The Walters campus included the University Building, Miller Gymnasium and Memorial Hall, among other structures. Attendance at WCI ranged from 60 to 75 students each year. According to an article by local historian and former Eastern faculty member Fred Allen Engle, prominent Madison Countians who attended the school included Tim Baldwin Jr., Paul Burnam, Joe Prewitt Chenault, Arnold Hanger, Harry Hanger, Julian Million, John M. Park, Karl Park, Robert E. Turley Jr. and William L. Wallace.

Tuition was $60 per year and some students boarded on campus, while others arrived via horse or mule. Many Walters graduates went on to attend the nation’s best colleges.

But it wasn’t all work and no play. Perhaps as a harbinger of national prominence that its successor, Eastern, enjoyed years later, Walters lost only one football game during its five years.

Walters ceased operations once the Normal School acquired most of its property (23 ½ acres) in 1906, and the newly minted Model School took over many of WCI’s functions. When the Institute’s remaining 7 ½ acres were sold to Eastern in 1922, new trustees were added and the $10,000 from the sale went toward an endowment to fund the no-interest loans.

According to the book “Walters Collegiate Institute and the Founding of Eastern” by Richard A. Edwards, the 1926 board consisted of Tom H. Collins, president; Quinn Taylor, secretary; W. Neale Bennett; Tom Chenault; Joe H. Oldham; J.B. Walker; and his son, Dan B. Walker. By 1964, Dan B. Walker was the only surviving board member. Walker, presumably with help from unknown board members, oversaw the fund from 1922 to 1981. For many years, Walker’s son, James Wade Walker, served the fund as its CPA.

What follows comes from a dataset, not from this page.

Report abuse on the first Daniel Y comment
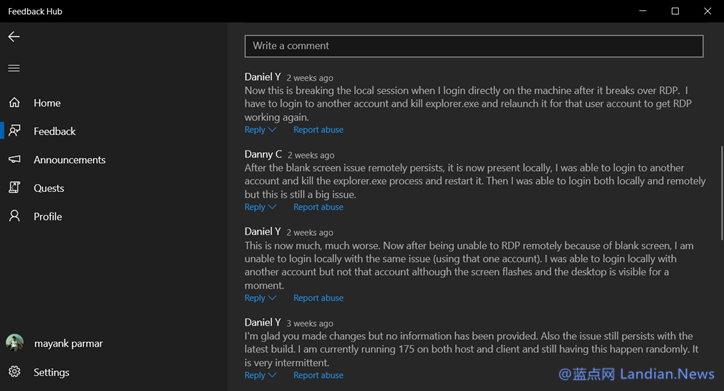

In 1981, Dan B. Walker’s grandson, retired Richmond businessman Frank Brown, a 1973 EKU graduate, took over managing the fund. He continued to work with James Wade Walker until 1987, when Richmond attorney David Smith and Richmond CPA G. Alan Long, a 1979 EKU graduate, joined the board. Brown estimates that since 1981, the board distributed approximately 60 no-interest loans totaling approximately $145,000 in value. Many students were helped with no-interest loans prior to 1981; however, in 1926 records were destroyed in a house fire and records prior to 1981 are unreliable, Brown said, so the total number of student loans and their total value is unknown.

Brown and Long managed the fund from 1987 to 2023, when the board, with assistance from Richmond attorney Michael Fore, a Walters loan recipient, decided the fund balance was sufficient to support a scholarship and the balance was entrusted to the EKU Foundation to establish a scholarship for Madison County students. Donations may be designated to the Walters fund.

For Brown, the history of the fund has been a matter of family honor. For more than a century, the Walters Collegiate Institute Fund was entrusted to his family—J.B. Walker, Dan B. Walker, James Wade Walker and Frank Brown.

Brown said he was “pleased that our family has honored Singleton P. Walters’ legacy and that the original $10,000 endowment can continue to serve Madison County students for many years to come.”